Tiene gracia que se presente como positivo que el Reino de España ahora se financia  más barato en los mercados aunque aumente exponencialmente el dinero que hemos de tomar prestado para salir adelante aumente cada mes. La cuestión,  insisto, no es cuantitativa, es cualitativa. Mientras no se decida redefinir la estructura pública de este país en función de las personas, de sus habitantes, seguiremos endeudándonos y gravando irresponsablemente las condiciones de vida de las futuras generaciones. Algo que no es baladí y que debiera estar en el frontispicio de las decisiones públicas que se adoptan en esta materia.
 
Las cosas deben cambiar, y mucho, en todos los sentidos. No se trata de reformas puntuales o parciales. Si queremos legar a las nuevas generaciones un futuro esperanzador, es menester trabajar sobre las causas de tan profundo desaguisado. Y eso exige, qué le vamos a hacer, un drástico e inédito recorte de las estructuras públicas para redefinirlas en función de las verdaderas necesidades generales de los ciudadanos. No se trata, ni mucho menos, de acabar con las Autonomías. Más bien, se trata de reforzarlas  diseñando entre todos  un nuevo esquema organizativo público del Estado y de los Entes autonómicos en función de las necesidades de las personas, no de las apetencias de poder y supervivencia de esa legión de adeptos y afines que viven, algunos opíparamente, del presupuesto público, mientras tantos españoles ven cada mes como empeoran sus condiciones de vida.
 
En esta materia,  grave y delicada donde las haya, pues se decide sobre el dinero que los españoles entregamos vía impuestos para que se destine al servicio objetivo del interés general, debiera ponderarse si la ciudadanía está de acuerdo en que se graven de tal manera las condiciones de vida de las futuras generaciones.

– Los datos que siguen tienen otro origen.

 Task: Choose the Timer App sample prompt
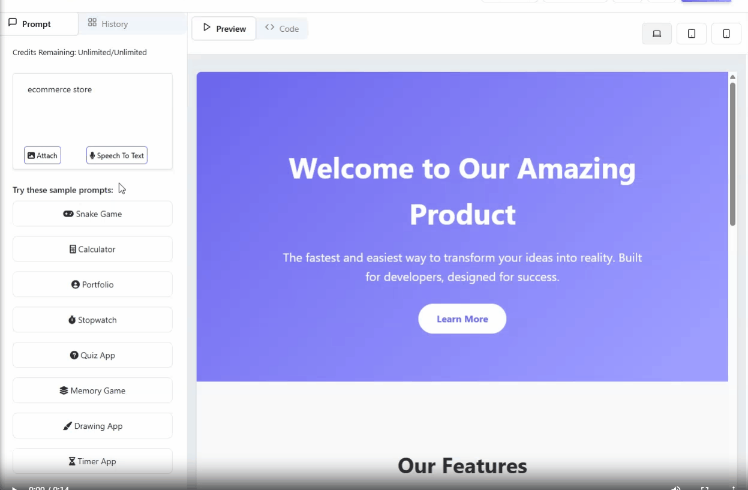[92, 461]
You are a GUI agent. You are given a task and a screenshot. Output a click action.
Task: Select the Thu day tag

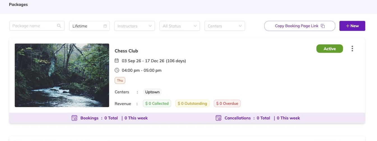click(120, 80)

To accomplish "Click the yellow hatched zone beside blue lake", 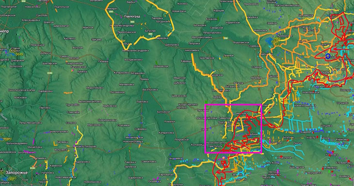I will pyautogui.click(x=276, y=41).
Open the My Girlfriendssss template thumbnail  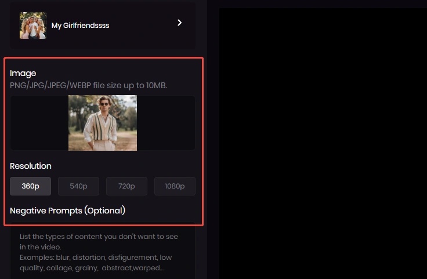click(x=32, y=26)
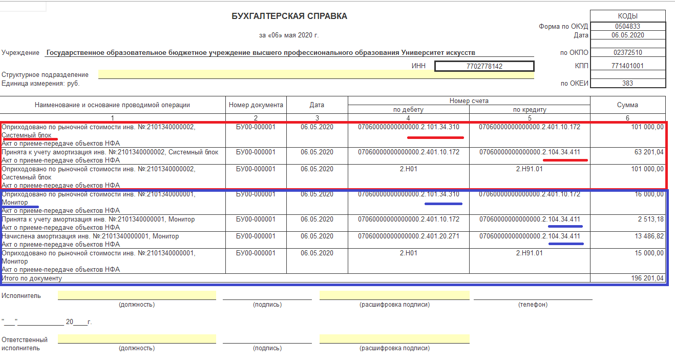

Es el mismo caso que el del destino de miles de millones de euros para salvar el sistema financiero. ¿Por qué a los españoles no se nos consultan este tipo de decisiones que tanto inciden en nuestras condiciones de vida?. ¿Por qué se maneja el dinero público sin tener en cuenta la opinión de sus verdaderos dueños?. ¿No es hora ya, como están haciendo en Italia y Francia, por ejemplo, con las salvedades del caso, de tomar decisiones a la altura de las necesidades colectivas de los ciudadanos?.